I thought it was a decent book by the end, I loved the idea of the story but I think it somewhat fell flat on the execution. I really wanted to love it, I really did but I just think it lacked in areas.
Firstly there was a bit of dream selling re the plot. On the publishers’ website it’s described as a hate to love journey aka enemies to lovers but that’s not really true. They were very much strangers and within a day the misunderstanding that led to them being “enemies” in the afternoon was resolved by that night.
That aside, in truth you could have changed the skin tone of the people on the cover and you wouldn’t need to change much of the book for it to resemble your typical white Hallmark Christmas story. If it wasn’t for the random mentions of areas such as Hackney / Stoke Newington you’d think it was set in the States (maybe that was done on purpose for international reach?) or literally anywhere else in the world but London, and more specifically Black London which is such a shame and a waste.

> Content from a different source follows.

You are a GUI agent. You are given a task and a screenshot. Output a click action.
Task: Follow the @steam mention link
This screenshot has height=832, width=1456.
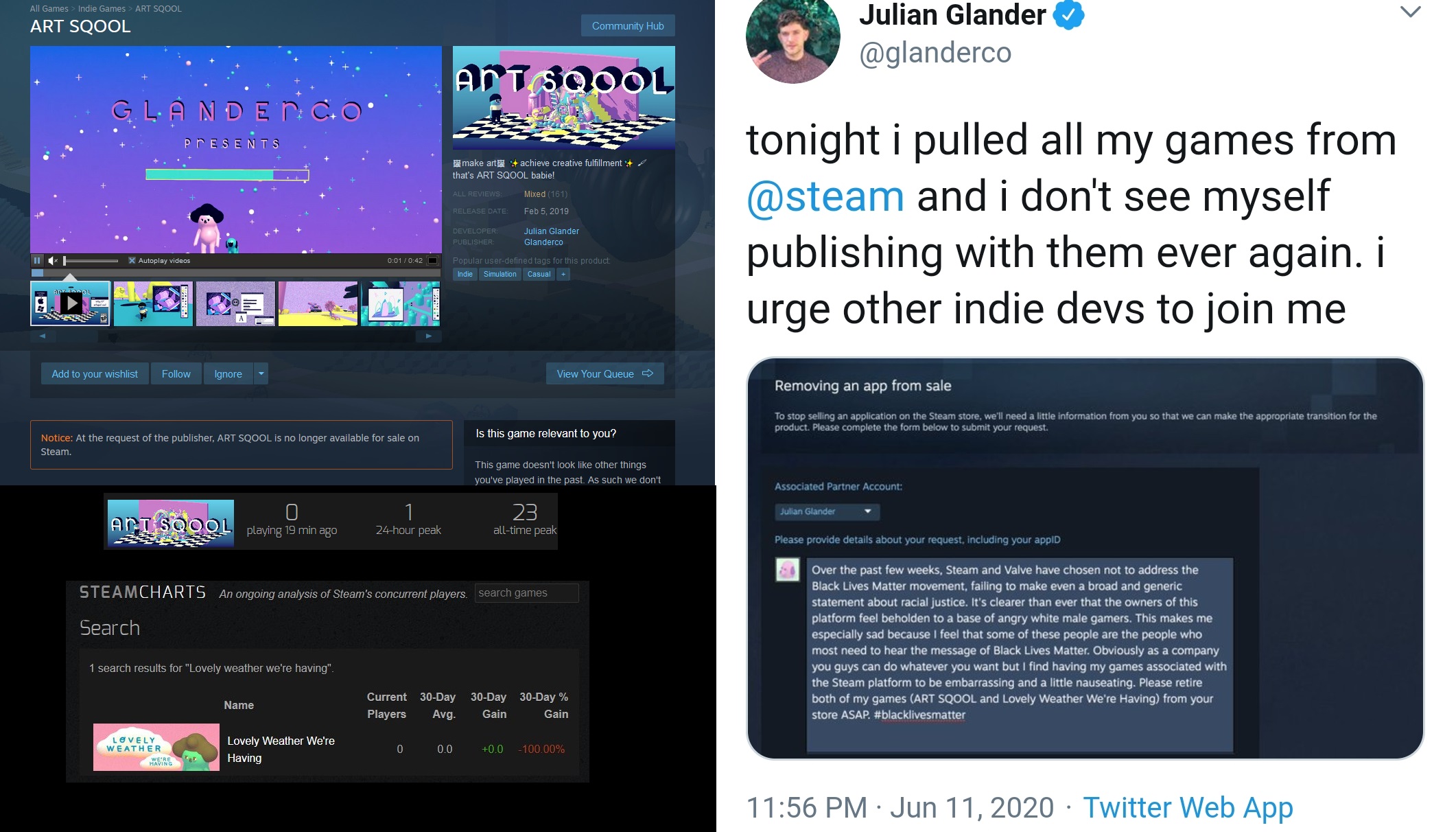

The names felt very American too. You mean in all of that side of London there was not one Nigerian, Ghanaian, Congolese, Sierra Leonean, Trinidadian, Jamaican person? Like nothing about the characters, their friends or their families indicated that they were Black Londoners either. Not their names, the food they ate, mannerisms. I’m only assuming they’re Caribbean but Literally nothing about them indicated they were black people in London talk less of heritage other than when the author said “Black owned bookshop” or “BLM”.
And more specifically on the plot, I also wasn’t sold on Tre and Ariel’s relationship. There was nothing about them that made me want to root for them. They had things in common like best friends, but nothing really made me think they should be together, only that he shouldn’t be with Blair.
As I said, it had a lot of potential and it wasn’t a BAD book it just wasn’t anything to write home about. Really and truly a white woman could have written this which is disappointing. I think a British-Nigerian author has subtle nuances they can bring to their writing that makes their storytelling unique and I feel like Abiola didn’t really try at all.